[Start of Attachment]

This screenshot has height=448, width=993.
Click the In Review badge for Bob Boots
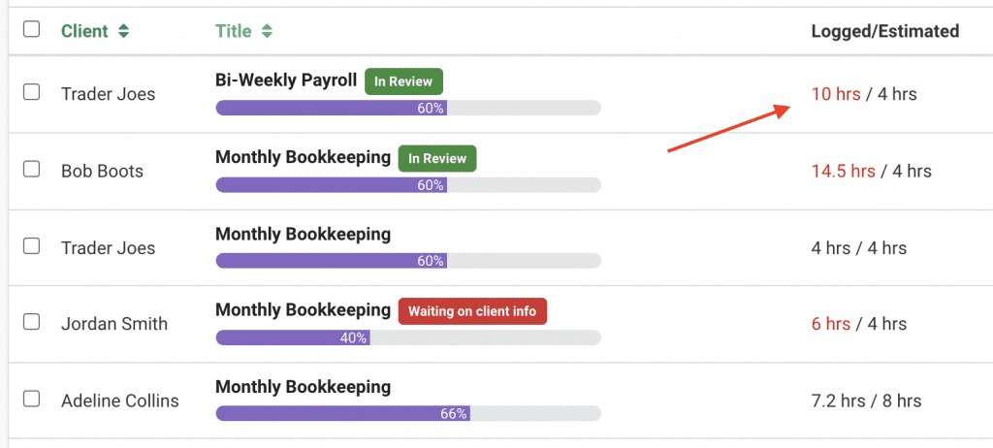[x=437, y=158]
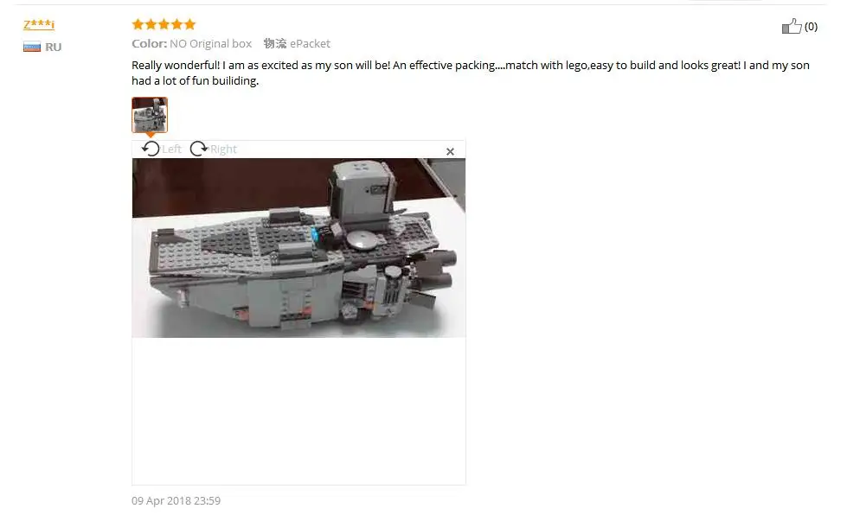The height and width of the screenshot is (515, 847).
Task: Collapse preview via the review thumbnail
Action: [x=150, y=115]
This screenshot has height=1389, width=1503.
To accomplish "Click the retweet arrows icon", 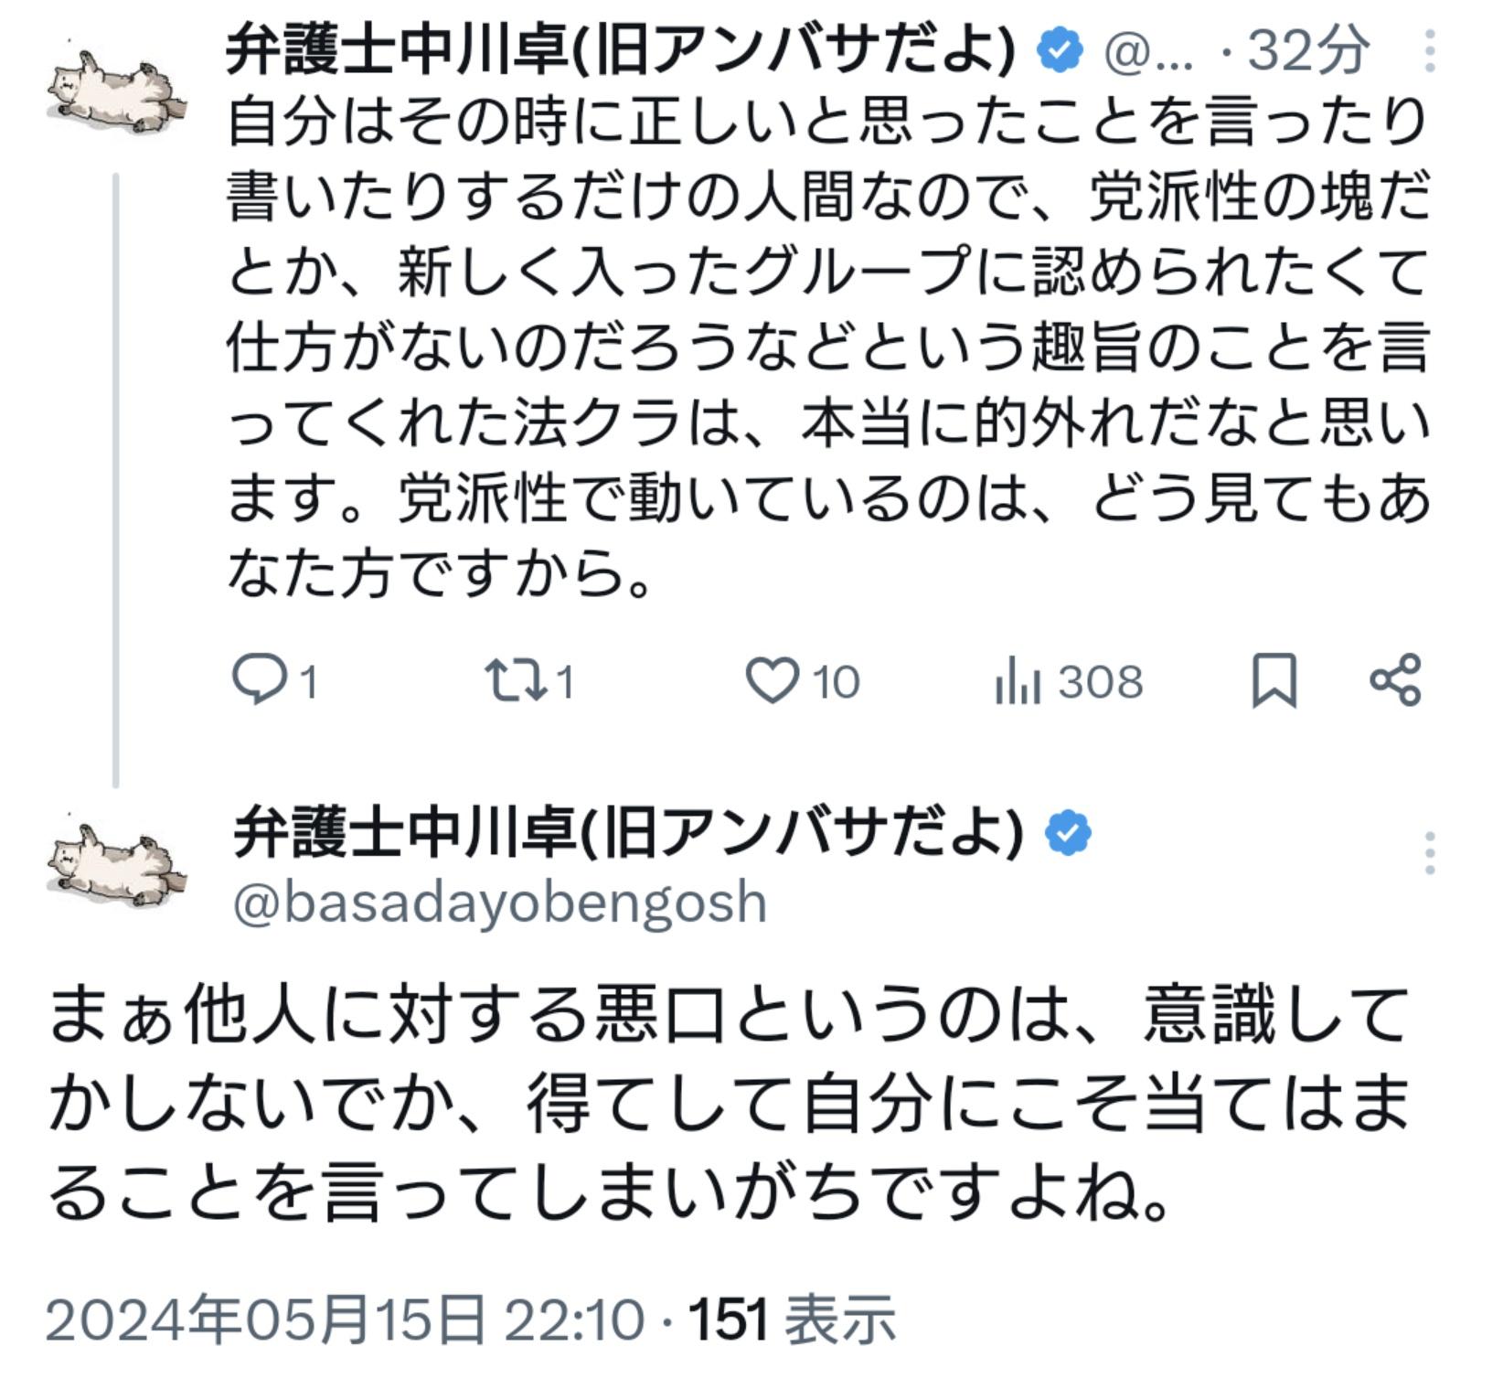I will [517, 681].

[End of Attachment]

▶ WHAT THE TASK REQUIRES
Check each line above for the string "This", then copy the ones that have it.

▶ FINISHED EXERCISE
This screenshot has height=448, width=993.
This screenshot has height=1389, width=1503.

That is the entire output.